(Element lookup items)
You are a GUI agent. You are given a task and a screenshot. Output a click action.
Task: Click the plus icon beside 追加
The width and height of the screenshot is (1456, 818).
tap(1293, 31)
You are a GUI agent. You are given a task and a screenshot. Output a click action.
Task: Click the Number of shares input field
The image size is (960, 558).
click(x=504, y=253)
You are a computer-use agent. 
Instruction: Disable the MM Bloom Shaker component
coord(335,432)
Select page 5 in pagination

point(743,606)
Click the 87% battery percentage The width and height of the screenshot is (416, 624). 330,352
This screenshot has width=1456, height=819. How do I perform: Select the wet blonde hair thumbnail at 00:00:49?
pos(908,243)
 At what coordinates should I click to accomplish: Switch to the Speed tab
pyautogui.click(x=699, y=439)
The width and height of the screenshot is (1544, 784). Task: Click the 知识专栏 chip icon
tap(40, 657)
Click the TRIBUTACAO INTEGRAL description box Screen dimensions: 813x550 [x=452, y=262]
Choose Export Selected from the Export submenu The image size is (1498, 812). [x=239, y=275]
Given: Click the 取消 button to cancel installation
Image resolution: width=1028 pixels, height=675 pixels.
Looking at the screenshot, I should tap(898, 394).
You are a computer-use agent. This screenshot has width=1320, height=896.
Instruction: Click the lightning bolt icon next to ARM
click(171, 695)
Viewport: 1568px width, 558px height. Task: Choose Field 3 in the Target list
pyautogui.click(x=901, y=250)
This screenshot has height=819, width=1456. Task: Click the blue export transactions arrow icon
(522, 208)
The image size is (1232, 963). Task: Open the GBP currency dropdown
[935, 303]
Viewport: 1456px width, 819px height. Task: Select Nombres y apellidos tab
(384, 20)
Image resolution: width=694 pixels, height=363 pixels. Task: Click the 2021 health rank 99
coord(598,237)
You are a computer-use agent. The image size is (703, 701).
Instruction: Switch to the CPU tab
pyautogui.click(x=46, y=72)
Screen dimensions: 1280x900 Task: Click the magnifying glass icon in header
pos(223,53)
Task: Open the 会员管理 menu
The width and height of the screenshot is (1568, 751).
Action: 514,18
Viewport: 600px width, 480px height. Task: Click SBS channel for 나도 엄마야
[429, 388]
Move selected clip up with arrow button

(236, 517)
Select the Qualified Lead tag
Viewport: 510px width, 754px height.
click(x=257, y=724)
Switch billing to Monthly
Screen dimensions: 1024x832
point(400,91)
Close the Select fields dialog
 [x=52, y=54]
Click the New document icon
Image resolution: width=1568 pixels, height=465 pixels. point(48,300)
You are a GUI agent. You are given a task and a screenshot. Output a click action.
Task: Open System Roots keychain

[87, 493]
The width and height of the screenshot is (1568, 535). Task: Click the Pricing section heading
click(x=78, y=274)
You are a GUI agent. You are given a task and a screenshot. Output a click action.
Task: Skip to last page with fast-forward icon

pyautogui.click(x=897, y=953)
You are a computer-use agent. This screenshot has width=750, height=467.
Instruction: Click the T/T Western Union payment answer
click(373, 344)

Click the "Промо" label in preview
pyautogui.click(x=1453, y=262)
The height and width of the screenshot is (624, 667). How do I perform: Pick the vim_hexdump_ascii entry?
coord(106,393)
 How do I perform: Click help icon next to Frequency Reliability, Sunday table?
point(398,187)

§ PROBLEM TO SOLVE
Copy out the lines above verbatim, everything from the line containing "Task: Open the 会员管理 menu" down to the line containing "click(x=78, y=274)", including both of those lines.

§ WRITTEN ANSWER
Task: Open the 会员管理 menu
The width and height of the screenshot is (1568, 751).
Action: 514,18
Viewport: 600px width, 480px height. Task: Click SBS channel for 나도 엄마야
[429, 388]
Move selected clip up with arrow button

(236, 517)
Select the Qualified Lead tag
Viewport: 510px width, 754px height.
click(x=257, y=724)
Switch billing to Monthly
Screen dimensions: 1024x832
point(400,91)
Close the Select fields dialog
 [x=52, y=54]
Click the New document icon
Image resolution: width=1568 pixels, height=465 pixels. point(48,300)
You are a GUI agent. You are given a task and a screenshot. Output a click action.
Task: Open System Roots keychain

[87, 493]
The width and height of the screenshot is (1568, 535). Task: Click the Pricing section heading
click(x=78, y=274)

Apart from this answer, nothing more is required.